Elogio de la fidelidad política

Los partidos políticos consolidados, como los grandes equipos de fútbol, tienen en mayor o menor grado una hinchada que nunca les fallará. La preferencia puede transmitirse de padres a hijos con una fidelidad poco común en otras facetas de la vida. Se es de determinada ideología, de un partido y no de otro, como se es del lugar de nacimiento o se pertenece a una familia. La similitud va desde el orgullo por tales circunstancias hasta la disculpa anticipada por cualquier error o descalabro. La ropa sucia se lava en casa y nunca será tan abundante y cochambrosa como la del prójimo.

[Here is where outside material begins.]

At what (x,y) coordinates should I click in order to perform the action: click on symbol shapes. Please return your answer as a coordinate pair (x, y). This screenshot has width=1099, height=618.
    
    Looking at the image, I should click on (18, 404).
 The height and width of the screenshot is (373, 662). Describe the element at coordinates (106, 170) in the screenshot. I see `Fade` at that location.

Aceptado el dogma de que nuestros ideales son los más provechosos para el país, poco importan los avatares periféricos. La corrupción no afecta a las esencias y, además, las lacras compartidas no cuentan a la hora de ganar votantes o perderlos. Hay que separar el grano de la paja, porque una cosa es el mensaje casi intemporal de los nuestros y otra la debilidad humana de sus ejecutores. Alguien escribió que buena parte de nuestros males proviene de que, con frecuencia, las buenas causas son defendidas por gentes que no lo son, y al revés. En este caso, las buenas causas son, naturalmente, las propias.

Esta actitud continuista, acrítica y algo sentimentaloide no desmerece, sin embargo, frente a la de quienes confían en unas promesas mitinescas con escasísimas o nulas garantías de cumplimiento. El Viejo Profesor ya nos advirtió de que las promesas electorales estaban para no ser cumplidas, y la triste realidad así lo corrobora. ¿Por qué creer hoy a quien hizo ayer lo contrario de lo solemnemente prometido? ¿O a quien se equivocó de la cruz a la raya con los resultados de sus fórmulas mágicas pero contrarias al sentido común?

La omnipresencia de los medios de comunicación ha contribuido, de otro lado, a que el contenido real de las ofertas pierda importancia frente a los alardes publicitarios y la imagen de unos políticos dispuestos a casi todo para caer bien al elector. Los ideales deben quedar a salvo de los alardes propagandísticos.